## EXCERPTED TEXT
——————
Now one might counter that in this thread, we aren't interested in Big Bang solutions, we want some kind of idealization that applies to a star. But in that case we already know the answer, because we already know that GR gives all the same answers as Newton in that context, to a high degree of approximation. So to bring in GR, we must be talking about the technical differences between GR and Newton, otherwise they will always obviously agree to the contexts people are asking about. We cannot just be talking about practical idealizations where we already know the two agree, we must be talking about the structure of GR. We can say that the shell theorem continues to apply for black holes in GR, so it extends a bit past Newton, but we must also recognize it does not extend to Big Bang solutions, and they are GR also.

Grey

2018-Aug-03, 01:58 PM

I actually don't think that's correct in GR, but it might just be because GR apparently requires dark energy in order to work. I think it might be more than just that, but I'm not sure. It seems to me that even without dark energy, if all you know is that you have a spherical mass distribution, you cannot use GR to say there is no gravitational effect inside the sphere. If that were true, then GR solutions of the Big Bang with a homogeneous mass distribution everywhere except inside an empty sphere would require the spacetime in the void be Minkowskian, and of course that's not true of a Big Bang solution. So we need to say more than just that the mass distribution is spherically symmetric, we need additional assumptions about it (such as that it is not only static, but that it lives in a static universe also, so has always been static).I don't think that's relevant, though. There wouldn't be any point in the universe during the Big Bang where there would have been an empty sphere surrounded by a homogeneous mass distribution*. As far as we can tell, the universe would have been more or less uniformly filled with stuff** during the early stages of the Big Bang. If there would have been an empty sphere surrounded by a symmetric shell, general relativity appears to say that there would have been no net gravitational effects from that shell inside that void. I agree that it appears that dark energy or a very unusual topology can mean that there are gravitational effects inside such a void, but even in those cases, those gravitational effects are a result of the cosmological constant or topology, not really an effect of the matter surrounding the sphere. That is, if you have globally curved spacetime, that global curvature is still going to be present in an empty sphere surrounded by matter; the sphere won't somehow "shield" the interior from that global curvature and turn it into Minkowski spacetime. (By the way the paper you quoted is just the one that I had suggested as useful reading for understanding some of the consequences of Birkhoff's theorem.)

Technically, the same problem isn't limited to general relativity. You'd see the same issue with electromagnetism. A typical simple electrostatic problem might be, given a described charge distribution, determine the electric field it produces. But wait, moving and accelerating charges will produce a changing magnetic field which will in turn produce a changing electric field. I can't determine the field unless I know all the details of how the charge distribution was assembled, and even once I've done so, those charges will try to keep moving. So I could decide that I can't actually work out what the electric field is in any situation. Or I could remember that this is an idealized situation, and that I can describe the overall behavior simply, and then if I wish, I can try to address any discrepancies that arise because any real situation is not actually going to be that simple.
——————
## RECORDED DATA
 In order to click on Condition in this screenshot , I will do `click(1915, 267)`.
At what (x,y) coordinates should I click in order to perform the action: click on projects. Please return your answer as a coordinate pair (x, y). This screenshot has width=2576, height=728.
——————
## CHALLENGES
a) Please copy word for word from the shell theorem discussion the passage that begins at the words "Technically, the same" and stops after "be that simple.".
b) Besides general relativity, which theory does the shell theorem discussion say runs into the same problem?

## RESULTS OF THE TASKS
a)
Technically, the same problem isn't limited to general relativity. You'd see the same issue with electromagnetism. A typical simple electrostatic problem might be, given a described charge distribution, determine the electric field it produces. But wait, moving and accelerating charges will produce a changing magnetic field which will in turn produce a changing electric field. I can't determine the field unless I know all the details of how the charge distribution was assembled, and even once I've done so, those charges will try to keep moving. So I could decide that I can't actually work out what the electric field is in any situation. Or I could remember that this is an idealized situation, and that I can describe the overall behavior simply, and then if I wish, I can try to address any discrepancies that arise because any real situation is not actually going to be that simple.

b) Electromagnetism.